The analysis shows that the power converter is the most contributing component to the O&M cost of FOWTs, followed by structural components including anchors, mooring lines, tower and nacelle.

4.3. System Downtime

The FOWT system experiences downtime when a maintenance is performed. The downtime in this case is defined as the time between when the degradation is detected and the repair task is completed. This encompasses the logistics time to prepare personnel, parts and equipment, time to travel to and from the FOWT and the actual repair time. It should be noted that the system downtime does not consider the weather waiting time and the duration between the time when a degradation occurs and it is detected. Weather waiting time is a function of the environmental conditions wherein the wind farm is situated. The downtime for each component is a function of the maintenance type.
Our results show that the highest system downtime (26.63 days) is attributed to the maintenance of the power converter, whereas the lowest system downtime (1.75 days) is attributed to the maintenance of the rotor blades, tower and nacelle. The average downtime caused by all components is estimated to be 5.65 days. This information can be used to determine the annual loss in energy production as a result of component degradation or failure.

4.4. Sensitivity Analysis

A sensitivity analysis is performed to understand the impact of CMS on system performance. In the proposed model, the CMS was assumed to be in perfect working condition. However, the CMS itself may experience downtime due to technical problems. In this study, the annual failure rate of the CMS is assumed to be 0.006. Table 5 shows the effect of the CMS failure rate on the mooring lines, power generator and yaw bearings. As can be seen, the probability of each component failing increases when the CMS failure rate is incorporated into the model.

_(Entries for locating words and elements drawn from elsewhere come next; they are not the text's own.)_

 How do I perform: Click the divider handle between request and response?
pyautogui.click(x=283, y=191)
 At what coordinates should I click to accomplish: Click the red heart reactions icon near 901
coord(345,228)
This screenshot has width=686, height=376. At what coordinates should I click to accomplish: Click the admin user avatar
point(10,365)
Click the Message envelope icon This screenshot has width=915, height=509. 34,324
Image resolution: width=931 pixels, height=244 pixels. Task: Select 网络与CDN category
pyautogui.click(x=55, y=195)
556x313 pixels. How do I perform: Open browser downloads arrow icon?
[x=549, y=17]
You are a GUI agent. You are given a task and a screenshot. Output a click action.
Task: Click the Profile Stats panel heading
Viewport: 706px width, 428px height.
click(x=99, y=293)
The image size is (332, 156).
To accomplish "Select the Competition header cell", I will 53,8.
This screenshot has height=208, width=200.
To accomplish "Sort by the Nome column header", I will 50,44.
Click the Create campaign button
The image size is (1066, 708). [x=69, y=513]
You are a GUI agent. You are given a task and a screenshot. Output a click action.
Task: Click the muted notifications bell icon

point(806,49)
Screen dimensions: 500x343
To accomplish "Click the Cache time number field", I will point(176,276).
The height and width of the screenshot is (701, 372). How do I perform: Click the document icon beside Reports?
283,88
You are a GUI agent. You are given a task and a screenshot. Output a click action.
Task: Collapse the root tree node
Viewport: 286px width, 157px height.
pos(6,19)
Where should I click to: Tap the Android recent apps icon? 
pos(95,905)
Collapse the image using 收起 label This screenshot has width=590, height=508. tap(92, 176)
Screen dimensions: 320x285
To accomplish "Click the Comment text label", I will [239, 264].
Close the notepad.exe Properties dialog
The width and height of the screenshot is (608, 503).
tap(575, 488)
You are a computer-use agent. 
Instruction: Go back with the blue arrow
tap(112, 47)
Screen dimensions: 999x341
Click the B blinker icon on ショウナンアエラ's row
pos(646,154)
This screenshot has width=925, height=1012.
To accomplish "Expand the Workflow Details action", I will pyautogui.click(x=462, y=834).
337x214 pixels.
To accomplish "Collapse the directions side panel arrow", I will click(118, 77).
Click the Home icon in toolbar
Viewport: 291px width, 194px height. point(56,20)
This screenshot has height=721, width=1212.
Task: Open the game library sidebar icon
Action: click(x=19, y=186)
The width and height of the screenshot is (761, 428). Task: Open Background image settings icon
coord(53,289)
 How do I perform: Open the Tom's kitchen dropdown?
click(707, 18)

This implies that the condition of the CMS should also be a point of focus when planning O&M activities in floating offshore wind farms as it can affect the asset’s operation.

5. Conclusions

This paper presented a stochastic Petri network (SPN) model for O&M planning of floating offshore wind turbines (FOWTs) and their support structures. The model encompassed the degradation processes, maintenance operations and condition monitoring system (CMS) for eight subassemblies of the floating offshore wind turbines. The expected number of failures in each component over its lifetime was predicted based on how often the component reaches its degraded state. The number and cost of maintenance interventions for each component as well as the entire system were predicted over the wind farm’s lifetime with the yaw actuator and brake discs having the most expected number of repairs. However, the power converter was identified as the most expensive component to maintain when factoring the number of maintenance interventions and cost of each intervention.
The system downtime was also analyzed, with different factors involved. The highest contributor to system downtime was determined to be the power converter, while the lowest contributors to downtime were the rotor blades, tower, nacelle and mooring lines. It was determined that maintenance effort should be focused on power converters as they were the most expensive component to maintain and caused the longest system downtime. Finally, a sensitivity analysis was performed to analyze the effect of the CMS on each component’s performance. The analysis shows that the probability of failure of the component is lower with the CMS having higher reliability.
Further studies can be undertaken on maintenance and degradation modelling of FOWTs using other advanced techniques such as Dynamic Bayesian Networks and the Markov process. The submarine power cables were excluded from this study due to unavailability of failure and maintenance data. The model developed in this paper can be extended to include power cables when data become available in future. Mooring lines can also be focused on in more detail with regards to O&M planning as its use in the wind energy industry is still relatively in its infancy. Lastly, the proposed model can also be applied towards O&M planning of other complex assets in both the onshore and offshore sectors.

Author Contributions

Conceptualization, T.E., M.S., T.A. and F.D.; methodology, T.E.; software, T.E.; validation, T.E., M.S. and F.D.; formal analysis, T.E.; investigation, T.E. and T.A.; resources, M.S.; data curation, T.E.; writing—original draft preparation, T.E., M.S., F.D.; writing—review and editing, T.E., M.S., T.A. and F.D.; visualization, T.E. and T.A.; supervision, M.S.; project administration, T.A.; funding acquisition, M.S. All authors have read and agreed to the published version of the manuscript.

Funding

This research was funded by the EPSRC Supergen Wind Hub in a project titled “Stochastic Methods and Tools to Support ‘Real-Time’ Planning of Risk-based Inspection for Offshore Wind Structures”.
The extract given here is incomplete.